According to the 2023 roadmap, SushiSwap intends to focus heavily on its DEX products in order to make the protocol sustainable and profitable again, as well as increase its market share by “10x” this year. With hopes to “deliver the best user experience”, SushiSwap is set to launch a new DEX aggregator in the first quarter of 2023, which will give traders access to various DeFi protocols, and provide them with better price and liquidity. The CEO of SushiSwap, Jared Grey, said in the blog post:
“Ultimately, we will provide deep liquidity, optimal pricing, sustainable tokenomics, & an easy-to-use platform, placing you first in everything we build. Now, Sushi commands ~2% of the AMM market & 0% of the aggregation market. By executing our vision, we intend to 10x our market share in 2023.”
Grey noted that the Sushi’s aggregation router was built in “stealth mode” throughout 2022, and was part of the platform’s plans to become sustainable by entering the DEX aggregation business. Another product in the works is Sushi Studios, a decentralized incubator that will help Sushi launch independently-funded projects to support its ecosystem growth “without burdening the DAO treasury”.
The CEO further added that several other products were currently developed in stealth mode, and that the Sushi is expected to launch its non-fungible token (NFT) marketplace Shoyu in the first quarter of 2022, alongside a perpetual DEX platform. The platform is also building a governance dashboard with a focus on user experience, which will show Sushi’s budget, crypto wallets, audits, treasury expenditures, and more.

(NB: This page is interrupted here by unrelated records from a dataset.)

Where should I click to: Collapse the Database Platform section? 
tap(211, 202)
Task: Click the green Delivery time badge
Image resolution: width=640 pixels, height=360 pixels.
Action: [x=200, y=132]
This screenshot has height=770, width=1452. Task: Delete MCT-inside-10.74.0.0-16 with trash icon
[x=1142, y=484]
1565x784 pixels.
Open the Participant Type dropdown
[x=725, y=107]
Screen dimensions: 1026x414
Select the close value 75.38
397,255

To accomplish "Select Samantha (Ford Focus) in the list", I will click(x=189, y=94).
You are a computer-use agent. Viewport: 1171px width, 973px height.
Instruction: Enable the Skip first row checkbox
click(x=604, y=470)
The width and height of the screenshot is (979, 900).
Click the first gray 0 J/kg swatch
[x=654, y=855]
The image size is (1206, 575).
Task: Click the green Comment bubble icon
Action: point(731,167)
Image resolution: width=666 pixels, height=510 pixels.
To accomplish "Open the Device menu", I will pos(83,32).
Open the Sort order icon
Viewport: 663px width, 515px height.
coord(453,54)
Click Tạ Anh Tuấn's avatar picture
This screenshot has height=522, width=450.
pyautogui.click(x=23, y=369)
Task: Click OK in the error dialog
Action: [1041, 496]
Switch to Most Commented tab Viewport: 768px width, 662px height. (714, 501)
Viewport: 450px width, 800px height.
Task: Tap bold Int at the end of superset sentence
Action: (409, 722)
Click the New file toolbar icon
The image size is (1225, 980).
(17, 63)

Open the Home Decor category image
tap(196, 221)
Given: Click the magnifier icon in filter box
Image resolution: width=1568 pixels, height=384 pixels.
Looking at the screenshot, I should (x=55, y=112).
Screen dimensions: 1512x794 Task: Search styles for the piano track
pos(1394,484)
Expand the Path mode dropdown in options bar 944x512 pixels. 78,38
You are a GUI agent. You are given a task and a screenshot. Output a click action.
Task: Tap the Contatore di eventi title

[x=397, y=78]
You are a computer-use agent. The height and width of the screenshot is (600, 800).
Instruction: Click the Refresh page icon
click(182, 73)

SushiSwap’s 2023 roadmap comes a month after Grey revealed in a governance proposal that the platform’s treasury had only one and a half years of runaway left. On 30 December, Grey introduced another proposal to redesign the tokenomics of the platform to try and strengthen its treasury reserves, and in his latest blog post confirmed that “we took measures to secure our runaway for multi-year operations”.